As New Caledonia passes the one-month mark since violent and deadly clashes erupted on 13 May, there has been no clear path put forward by Paris as far as the Kanak Socialist National Liberation Front (FLNKS) is concerned.
On Wednesday, eight people, including the leader of the Field Action Coordinating Cell (CCAT) Christian Téin, were arrested by New Caledonia’s security forces.
According to the public prosecutor’s office, they face several potential charges, including organised destruction of goods and property and incitement of crimes and murders or murder attempts on officers entrusted with public authority.
“All the unrest, all the troubles, is the result of the ignorance of the French government,” New Caledonia government spokesperson Charles Wea said.
“We cannot have peace without the independence of the country.

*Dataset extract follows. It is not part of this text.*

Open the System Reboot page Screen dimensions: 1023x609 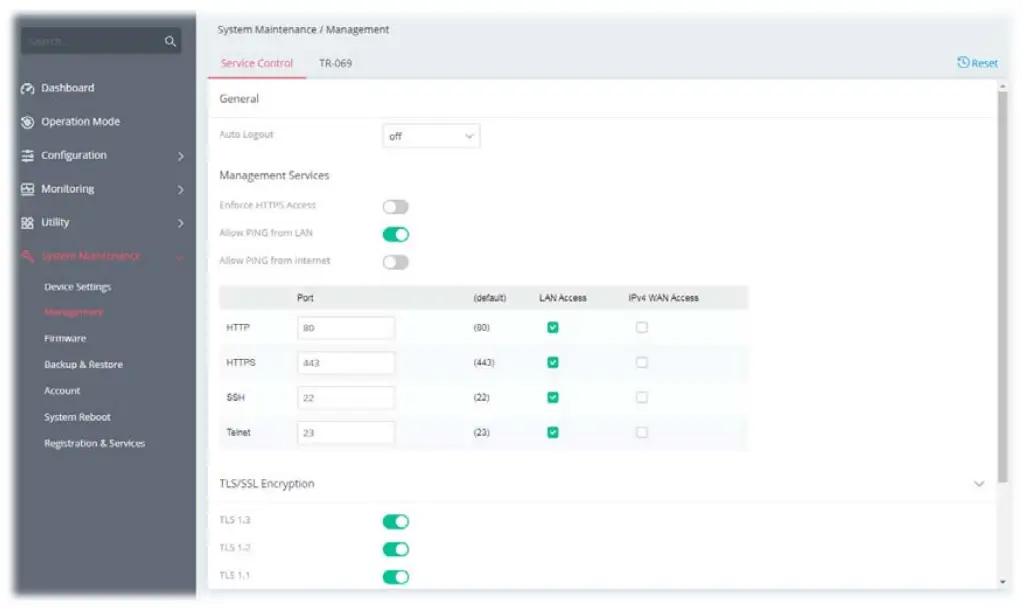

New Caledonia will always get into trouble if the case of independence is not taken into consideration,” he said.
But speaking in an exclusive interview with RNZ Pacific, the French Ambassador to the Pacific, Véronique Roger-Lacan, said there are options to resolve the ongoing conflict, but the violence needs to stop first.
Roger-Lacan said there was a national process to address the independence issue – that is through the controversial constitutional changes which has sparked the unrest.
Paris is also engaged with the UN committee on decolonisation or C24 where options of self-determination through independence or free association with an independent State are being discussed.
On top of that, Paris has met with the Pacific Islands Forum (PIF) heads or troika over the phone and said talks are underway to either organise a meeting with regional leaders soon or at the PIF leaders meeting in Tonga in August.
Whatever the option, the FLNKS and the wider pro-independence movement want a robust process that leads to independence, Wea stressed.
More than three-thousand security forces have been deployed and armoured vehicles with machine gun capability have also been sent to French territory.
Roger-Lacan said the forces are needed and rejected claims that the territory is being militarised.
She stressed that the thousands of special forces deployed are necessary to contain the violence and restore law and order.
Territorial route number one has been blocked by barricades erected by the rioters, and Roger-Lacan posed the question: “How do you remove this type of barricade if you have no forces?”
Pacific civil society groups continue to deplore France’s actions leading up to the ongoing unrest and its response to the violence.
They have called for the immediate withdrawal of the extra forces and a phasing down of security options.
Pacific Conference of Churches general secretary Reverend James Bhagwan told RNZ Pacific France’s heavy deployment of security forces looks like militarisationto him.
“We have seen far too much already these last few weeks to be fooled,” Bhagwan said.
“We still have militias who are armed, we still have increasing numbers of security forces on the ground. That is militarisation whether it is a formal or something that’s been organised in a different way.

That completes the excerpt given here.